Load the Oxford-IIIT Pet dataset (37 breeds) and generate 1024-dim embeddings with MobileNetV3.

import io, torch, timm, numpy as np
from sklearn.preprocessing import normalize
from PIL import Image
from torchvision.datasets import OxfordIIITPet

N_SAMPLES = 250

ds = OxfordIIITPet(root="~/.cache/torchvision", split="trainval", download=True)
indices = np.random.default_rng().choice(len(ds), size=N_SAMPLES, replace=False)

# Collect images as PNG bytes
data = []
for idx in indices:
img, label = ds[int(idx)]
buf = io.BytesIO(); img.convert("RGB").save(buf, format="PNG")
data.append({
"image_id": f"pets_{int(idx):06d}",
"category": ds.classes[label],
"label": int(label),
"image_bytes_raw": buf.getvalue(),
})

# Generate embeddings
model = timm.create_model("mobilenetv3_small_100", pretrained=True, num_classes=0)
model.eval()
cfg = timm.data.resolve_model_data_config(model)
transform = timm.data.create_transform(**cfg, is_training=False)

batch = torch.stack([
transform(Image.open(io.BytesIO(d["image_bytes_raw"])).convert("RGB"))
for d in data
])
with torch.no_grad():
feats = normalize(model(batch).numpy())

for i, d in enumerate(data):
d["embedding"] = feats[i].tolist()

DIM = feats.shape[1] # 1024

3. Create table and insert data

Declare VECTOR(1024) for embeddings and BLOB for raw image bytes.

from pyspark.sql import Row
from pyspark.sql.types import *

# Register as a Spark temp view
schema = StructType([
StructField("image_id", StringType(), False),
StructField("category", StringType(), False),
StructField("label", IntegerType(), False),
StructField("image_bytes_raw", BinaryType(), False),
StructField("embedding", ArrayType(FloatType(), containsNull=False), False),
])
rows = [Row(d["image_id"], d["category"], d["label"],
d["image_bytes_raw"], d["embedding"]) for d in data]
spark.createDataFrame(rows, schema).createOrReplaceTempView("staging")
CREATE TABLE pets (
image_id STRING,
category STRING,
label INT,
image_bytes BLOB,
embedding VECTOR(1024)
) USING hudi
LOCATION '/tmp/hudi_pets'
TBLPROPERTIES (
primaryKey = 'image_id',
preCombineField = 'image_id',
type = 'cow',
'hoodie.table.base.file.format' = 'parquet',
'hoodie.write.record.merge.custom.implementation.classes'
= 'org.apache.hudi.DefaultSparkRecordMerger'
);

INSERT INTO pets
SELECT image_id, category, label,
named_struct(
'type', 'INLINE',
'data', image_bytes_raw,
'reference', cast(null as struct<
external_path:string, offset:bigint,
length:bigint, managed:boolean>)
) AS image_bytes,
embedding
FROM staging;

Notes:

  • VECTOR(1024) stores fixed-dimension embeddings for similarity search.
  • BLOB stores raw image bytes inline. For large objects, use OUT_OF_LINE to store a pointer instead. read_blob() resolves both modes transparently.

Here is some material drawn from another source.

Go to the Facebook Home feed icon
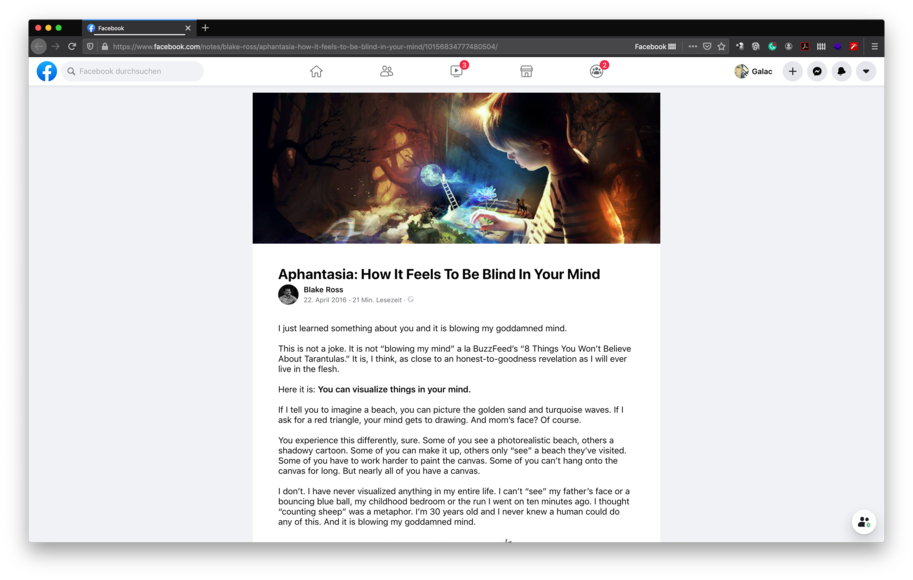This screenshot has height=580, width=913. pyautogui.click(x=316, y=71)
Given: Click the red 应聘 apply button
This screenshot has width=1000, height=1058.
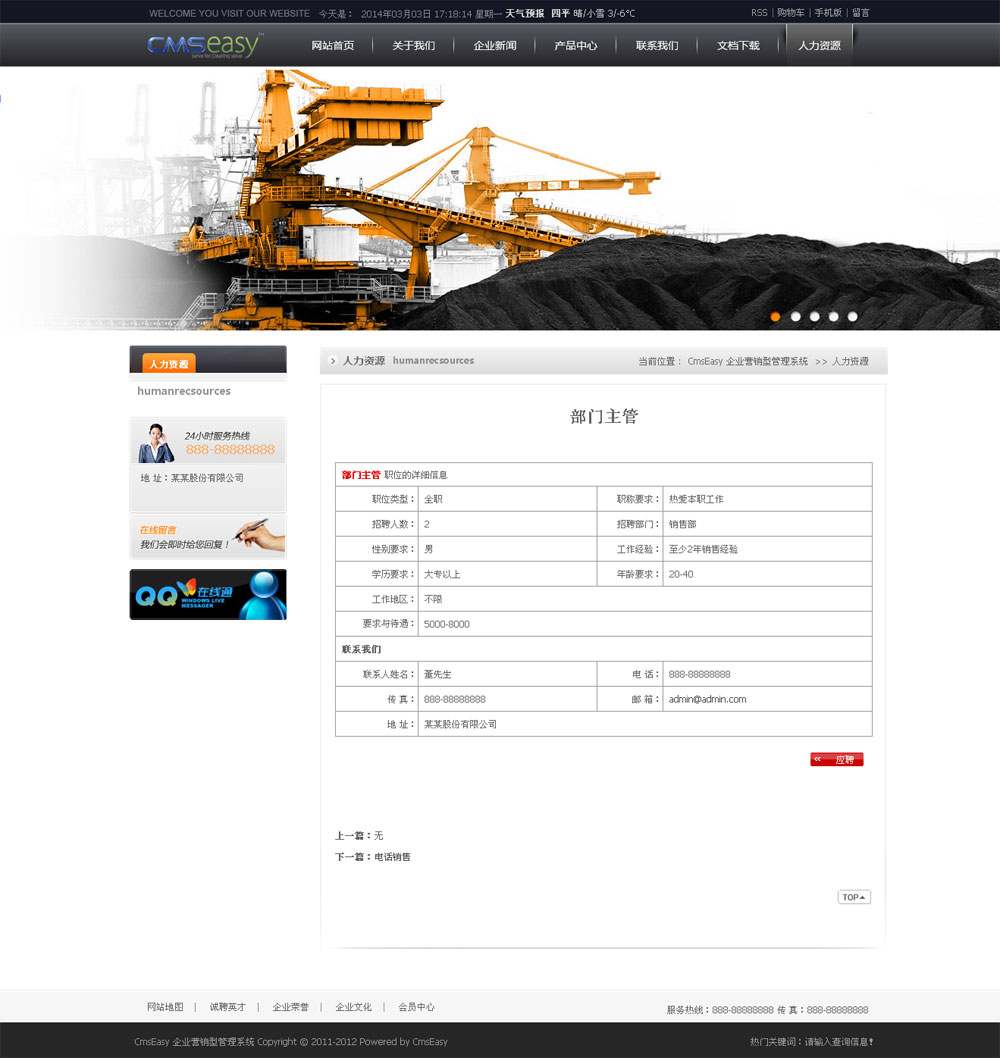Looking at the screenshot, I should click(x=837, y=760).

4. Materialize a BLOB with read_blob()

read_blob() is Hudi's BLOB accessor. Pass it a BLOB column, get back raw binary. Works the same for inline bytes and out-of-line references.

SELECT image_id, category,
length(read_blob(image_bytes)) AS byte_count
FROM pets
LIMIT 5;
+-----------+--------------------+----------+
| image_id| category|byte_count|
+-----------+--------------------+----------+
|pets_002081| Beagle| 249983|
|pets_003404| Shiba Inu| 349745|
|pets_001939| American Bulldog| 267667|
|pets_002457|English Cocker Sp..| 364492|
|pets_003538|Staffordshire Bul..| 427728|
+-----------+--------------------+----------+

A sample image retrieved via read_blob, a sleeping Beagle

Image bytes retrieved by read_blob(), decoded back to a PNG. The round-trip through the Hudi BLOB column is lossless.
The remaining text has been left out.